На улице уже рассвело. Собаки спали, свернувшись клубочком, в стороне стояли неразобранные нарты, готовые в дорогу. Над торосистым краем ледяных полей появилось алое зарево: вот-вот должно было взойти солнце. Антымавле постоял, посмотрел вокруг и, словно решившись на что-то, вернулся в чоттагин и стал копаться в вещах Тымнеквына. Он нашел наполовину обработанный моржовый клык, завернутый в нерпичью шкурку: старик что-то хотел гравировать на нем, но не успел. Тымнеквын любил наносить красивые узоры даже на простых будничных вещах: ему всегда казалось, что эти узоры приносят удачу. Потом Антымавле достал старую замасленную тряпочку, в которой хранился резец-коготь, сделанный из куска напильника, и плоская стамеска с отшлифованными боковыми гранями. В лавке Антымавле взял карандаш, согнал собачонку, пристроившуюся у китового позвонка, и сел у открытых дверей.

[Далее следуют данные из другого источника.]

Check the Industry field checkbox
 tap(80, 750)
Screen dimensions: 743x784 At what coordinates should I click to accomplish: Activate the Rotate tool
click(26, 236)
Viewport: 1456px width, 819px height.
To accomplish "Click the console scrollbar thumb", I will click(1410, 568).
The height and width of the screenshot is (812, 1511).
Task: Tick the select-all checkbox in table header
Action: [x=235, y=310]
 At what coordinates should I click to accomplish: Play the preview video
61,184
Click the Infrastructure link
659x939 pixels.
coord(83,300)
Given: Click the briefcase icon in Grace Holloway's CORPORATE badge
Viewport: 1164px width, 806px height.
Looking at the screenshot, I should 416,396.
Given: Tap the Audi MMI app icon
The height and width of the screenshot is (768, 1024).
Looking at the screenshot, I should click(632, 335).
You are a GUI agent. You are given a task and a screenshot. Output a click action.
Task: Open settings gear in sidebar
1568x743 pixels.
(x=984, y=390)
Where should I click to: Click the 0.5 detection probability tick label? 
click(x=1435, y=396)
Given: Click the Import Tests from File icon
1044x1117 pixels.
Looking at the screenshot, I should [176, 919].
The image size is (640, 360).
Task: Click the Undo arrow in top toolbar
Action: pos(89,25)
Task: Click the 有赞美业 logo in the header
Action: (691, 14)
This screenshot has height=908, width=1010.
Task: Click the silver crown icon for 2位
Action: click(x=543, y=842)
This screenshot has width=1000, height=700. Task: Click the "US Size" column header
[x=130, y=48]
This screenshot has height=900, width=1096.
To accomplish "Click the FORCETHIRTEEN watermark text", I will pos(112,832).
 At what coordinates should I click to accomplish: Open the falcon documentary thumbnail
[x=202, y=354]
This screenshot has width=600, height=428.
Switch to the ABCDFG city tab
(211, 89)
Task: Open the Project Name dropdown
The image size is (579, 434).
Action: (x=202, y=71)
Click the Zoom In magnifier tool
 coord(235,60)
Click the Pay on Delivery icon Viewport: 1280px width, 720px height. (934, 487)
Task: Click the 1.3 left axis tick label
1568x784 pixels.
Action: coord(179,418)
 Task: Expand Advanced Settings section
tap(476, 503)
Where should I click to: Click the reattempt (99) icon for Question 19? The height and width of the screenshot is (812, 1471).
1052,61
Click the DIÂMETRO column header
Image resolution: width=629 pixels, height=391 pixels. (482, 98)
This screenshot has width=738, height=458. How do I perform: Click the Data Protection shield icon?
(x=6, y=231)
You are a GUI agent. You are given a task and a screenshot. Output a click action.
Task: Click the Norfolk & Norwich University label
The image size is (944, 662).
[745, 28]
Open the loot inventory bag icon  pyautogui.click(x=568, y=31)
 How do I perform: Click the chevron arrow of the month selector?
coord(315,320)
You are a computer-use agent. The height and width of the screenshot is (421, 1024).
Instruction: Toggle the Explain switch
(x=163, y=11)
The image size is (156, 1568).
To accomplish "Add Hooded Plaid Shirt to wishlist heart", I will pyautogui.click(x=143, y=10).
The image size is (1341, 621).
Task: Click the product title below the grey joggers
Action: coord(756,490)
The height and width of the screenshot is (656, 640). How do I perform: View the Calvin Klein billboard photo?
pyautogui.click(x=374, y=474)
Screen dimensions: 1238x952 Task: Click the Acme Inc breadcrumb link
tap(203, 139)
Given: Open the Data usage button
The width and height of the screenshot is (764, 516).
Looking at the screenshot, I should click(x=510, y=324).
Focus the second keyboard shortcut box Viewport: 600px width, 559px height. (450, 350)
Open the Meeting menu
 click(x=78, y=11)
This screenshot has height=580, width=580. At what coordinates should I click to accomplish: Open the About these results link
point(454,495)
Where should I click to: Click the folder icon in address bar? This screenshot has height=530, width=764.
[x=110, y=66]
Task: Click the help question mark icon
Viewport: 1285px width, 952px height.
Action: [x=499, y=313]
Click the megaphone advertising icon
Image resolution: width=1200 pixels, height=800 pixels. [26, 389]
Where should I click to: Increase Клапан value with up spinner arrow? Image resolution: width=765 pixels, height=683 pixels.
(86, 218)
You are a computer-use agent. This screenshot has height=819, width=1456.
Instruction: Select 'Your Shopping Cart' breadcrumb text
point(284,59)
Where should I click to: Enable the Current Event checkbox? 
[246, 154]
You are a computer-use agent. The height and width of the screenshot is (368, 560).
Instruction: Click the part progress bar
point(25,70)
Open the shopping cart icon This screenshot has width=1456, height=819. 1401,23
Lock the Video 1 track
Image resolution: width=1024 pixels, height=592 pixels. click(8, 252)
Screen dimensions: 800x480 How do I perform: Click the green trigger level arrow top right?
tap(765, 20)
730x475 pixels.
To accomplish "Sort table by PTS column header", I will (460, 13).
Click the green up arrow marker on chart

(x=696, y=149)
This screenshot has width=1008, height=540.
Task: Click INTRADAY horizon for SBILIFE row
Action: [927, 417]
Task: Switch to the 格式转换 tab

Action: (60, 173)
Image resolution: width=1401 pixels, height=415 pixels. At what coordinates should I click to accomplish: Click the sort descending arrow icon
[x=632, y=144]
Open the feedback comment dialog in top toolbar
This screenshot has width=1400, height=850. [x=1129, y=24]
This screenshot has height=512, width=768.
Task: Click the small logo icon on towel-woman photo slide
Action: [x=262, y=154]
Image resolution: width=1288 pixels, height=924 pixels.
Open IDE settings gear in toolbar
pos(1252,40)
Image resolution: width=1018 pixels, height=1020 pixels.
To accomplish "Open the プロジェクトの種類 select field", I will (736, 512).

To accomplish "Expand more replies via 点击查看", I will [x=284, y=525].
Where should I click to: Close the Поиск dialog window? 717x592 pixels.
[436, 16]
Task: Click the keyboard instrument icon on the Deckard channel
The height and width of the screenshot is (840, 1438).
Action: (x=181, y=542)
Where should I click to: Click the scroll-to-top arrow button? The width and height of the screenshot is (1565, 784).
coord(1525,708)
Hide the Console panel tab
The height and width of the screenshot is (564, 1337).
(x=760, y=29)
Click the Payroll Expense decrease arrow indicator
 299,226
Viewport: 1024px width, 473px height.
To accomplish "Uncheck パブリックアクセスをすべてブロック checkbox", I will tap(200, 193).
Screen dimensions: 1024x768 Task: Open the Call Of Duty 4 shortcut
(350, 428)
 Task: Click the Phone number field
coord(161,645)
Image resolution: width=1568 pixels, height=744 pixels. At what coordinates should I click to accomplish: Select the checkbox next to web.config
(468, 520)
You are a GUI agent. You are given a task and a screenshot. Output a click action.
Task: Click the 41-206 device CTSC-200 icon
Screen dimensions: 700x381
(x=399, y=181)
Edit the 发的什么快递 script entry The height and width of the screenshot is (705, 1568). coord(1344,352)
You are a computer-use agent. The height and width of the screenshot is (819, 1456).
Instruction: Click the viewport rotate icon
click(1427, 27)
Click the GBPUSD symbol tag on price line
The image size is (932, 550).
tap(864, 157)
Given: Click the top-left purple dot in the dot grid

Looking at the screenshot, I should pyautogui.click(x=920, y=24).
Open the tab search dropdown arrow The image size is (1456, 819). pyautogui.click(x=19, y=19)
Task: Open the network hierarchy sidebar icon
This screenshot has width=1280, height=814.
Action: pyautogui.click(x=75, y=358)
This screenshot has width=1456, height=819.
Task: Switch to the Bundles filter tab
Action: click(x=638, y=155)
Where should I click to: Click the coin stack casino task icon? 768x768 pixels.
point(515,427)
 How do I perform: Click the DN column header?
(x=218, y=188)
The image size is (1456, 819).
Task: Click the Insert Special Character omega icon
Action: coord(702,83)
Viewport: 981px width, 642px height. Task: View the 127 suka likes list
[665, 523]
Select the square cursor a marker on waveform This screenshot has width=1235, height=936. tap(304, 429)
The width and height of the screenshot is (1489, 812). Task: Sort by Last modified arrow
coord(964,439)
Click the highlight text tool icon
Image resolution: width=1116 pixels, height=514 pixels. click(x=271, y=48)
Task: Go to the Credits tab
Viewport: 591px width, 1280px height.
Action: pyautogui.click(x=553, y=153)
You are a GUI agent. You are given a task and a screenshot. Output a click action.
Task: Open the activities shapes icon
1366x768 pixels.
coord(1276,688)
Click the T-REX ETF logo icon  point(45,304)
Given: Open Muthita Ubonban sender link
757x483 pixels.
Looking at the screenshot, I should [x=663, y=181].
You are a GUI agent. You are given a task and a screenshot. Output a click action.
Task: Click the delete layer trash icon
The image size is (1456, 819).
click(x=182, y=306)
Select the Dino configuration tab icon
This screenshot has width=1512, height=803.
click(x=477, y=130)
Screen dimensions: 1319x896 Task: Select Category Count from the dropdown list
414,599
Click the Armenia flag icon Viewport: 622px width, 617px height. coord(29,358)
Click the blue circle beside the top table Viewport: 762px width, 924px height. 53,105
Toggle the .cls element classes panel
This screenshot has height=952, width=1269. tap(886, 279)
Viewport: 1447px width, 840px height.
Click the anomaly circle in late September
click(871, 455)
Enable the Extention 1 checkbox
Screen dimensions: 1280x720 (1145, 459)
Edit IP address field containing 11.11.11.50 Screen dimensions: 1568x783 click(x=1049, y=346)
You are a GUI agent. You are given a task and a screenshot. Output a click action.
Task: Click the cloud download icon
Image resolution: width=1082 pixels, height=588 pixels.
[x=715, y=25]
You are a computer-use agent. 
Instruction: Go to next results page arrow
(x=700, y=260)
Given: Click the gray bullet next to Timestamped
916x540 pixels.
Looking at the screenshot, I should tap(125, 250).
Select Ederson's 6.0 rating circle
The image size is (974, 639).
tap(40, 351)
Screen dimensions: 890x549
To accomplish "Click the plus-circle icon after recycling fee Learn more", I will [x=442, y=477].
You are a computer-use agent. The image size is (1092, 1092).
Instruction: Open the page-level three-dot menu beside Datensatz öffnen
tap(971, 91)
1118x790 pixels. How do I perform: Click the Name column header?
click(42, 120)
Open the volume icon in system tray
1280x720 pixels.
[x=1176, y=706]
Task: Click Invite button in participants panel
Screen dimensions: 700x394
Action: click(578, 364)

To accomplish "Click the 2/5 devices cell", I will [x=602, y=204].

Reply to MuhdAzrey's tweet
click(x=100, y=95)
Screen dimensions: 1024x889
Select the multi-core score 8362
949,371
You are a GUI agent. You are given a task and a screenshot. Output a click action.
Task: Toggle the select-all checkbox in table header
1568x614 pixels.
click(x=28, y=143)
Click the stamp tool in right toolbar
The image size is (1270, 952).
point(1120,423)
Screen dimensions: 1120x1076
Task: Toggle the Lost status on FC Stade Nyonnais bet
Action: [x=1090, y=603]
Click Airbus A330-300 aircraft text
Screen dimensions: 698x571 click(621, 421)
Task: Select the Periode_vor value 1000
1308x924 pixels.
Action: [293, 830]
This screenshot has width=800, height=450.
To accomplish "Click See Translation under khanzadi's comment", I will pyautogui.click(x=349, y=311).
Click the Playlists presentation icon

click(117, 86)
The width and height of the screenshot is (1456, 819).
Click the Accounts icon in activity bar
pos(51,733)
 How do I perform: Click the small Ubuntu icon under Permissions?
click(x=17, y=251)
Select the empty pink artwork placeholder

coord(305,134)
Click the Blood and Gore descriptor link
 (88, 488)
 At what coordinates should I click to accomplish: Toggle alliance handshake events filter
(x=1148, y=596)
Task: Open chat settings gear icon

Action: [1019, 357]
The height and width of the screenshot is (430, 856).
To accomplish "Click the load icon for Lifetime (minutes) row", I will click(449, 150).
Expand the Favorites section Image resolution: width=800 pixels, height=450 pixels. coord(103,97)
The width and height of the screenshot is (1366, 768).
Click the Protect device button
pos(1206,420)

Чуть слышно заскрипел металлический коготок по кости. Солнце брызнуло первыми лучами в открытую дверь, и кость забелела, как снег, ровная, гладкая. Лишь в тех местах, где прошел коготок, остались едва заметные штрихи-царапинки. Антымавле смочил слегка поверхность кости, зачернил штрихи карандашом, а потом стер влажной ладонью — и на клыке появился четкий контур уходящего носом в глубину моря «Челюскина», сбитая льдами передняя мачта, винт, руль, глыбы льдин. В памяти возникла фотография, показанная высоким челюскинцем, и он подрисовал перекладины на мачтах. Скрипел резец, шуршал карандаш — и вскоре весь клык был испещрен мелкими четкими рисунками. Рядом с тонущим «Челюскиным» появились палатки в торосах, люди, несущие на плечах ящики и мешки, самолеты, делающие круги над лагерем, вышка с красным флагом. Но раз люди были далеко в море, где-то у Медвежьего острова, то они обязательно должны были увидеть умку. Об этом не говорил высокий, но умки там должны быть обязательно. Антымавле добавил пропущенное: нарисовал убитого умку, а над ним челюскинцев с ружьями. Оставалось еще свободное место, и все, что возникало в памяти у Антымавле — и виденное им самим и слышанное от людей, — уместилось на клыке. Он даже воспроизвел на самом кончике клыка сценку встречи у него в яранге: на переднем плане двое челюскинцев, у одного на коленях блокнот, второй сидит спиной и что-то рассказывает, чуть дальше у стенки каюры и он сам, Имлинэ наклонилась и наливает в кружки чай.
— Ытреч — все, — вздохнул он.
— Как погода? — вдруг спросил из полога проснувшийся каюр.
— Нымелькин — хорошо, — и тут только заметил, что уже давно наступил день.
Гости спали долго. Апрельское солнце поднялось высоко и попыталось пригреть тундру, но задул легкий западный ветер, потянуло жгучим морозцем. Первым проснулся высокий и тут же забеспокоился: нужно ехать. Антымавле предлагал остаться еще на один день, чтобы отдохнули люди и собаки. Но высокий никак не соглашался и просил подымать всех. Проснулся художник. Антымавле долго не решался заговорить с ним, размял и подал торбаса, снял его одежду и наконец робко промолвил:
— Ты Москва поедешь, посмотришь рисунок, нас вспомнишь. Вот мою память возьми, — и подал клык, завернутый в нерпичью шкурку. — Тут тебя нарисовал, его нарисовал, — показывал на каждого пальцем Антымавле, — ее нарисовал, всех нарисовал…
— Как же ты сумел?! — оторопел Федор, рассматривая клык. — Здорово!
Антымавле был доволен, с лица не сходила улыбка.
— Тебе память есть, мне тоже память надо. — И он показал на карандаши, блокнот.
— Что же тебе нарисовать? Возьми, что нравится, — предложил Федор.
— Нет, не надо. Я видел в русских домах большие картинки, портыреты, кажется, называется, там Ленин. У меня есть Ленин, но маленький, а мне хочется, чтобы у меня большой был Ленин и чтобы я мог смотреть на него всегда.
— Это можно. — И Федор взялся за карандаш.
— Йыккайым! — обрадовался Антымавле и выбежал из яранги.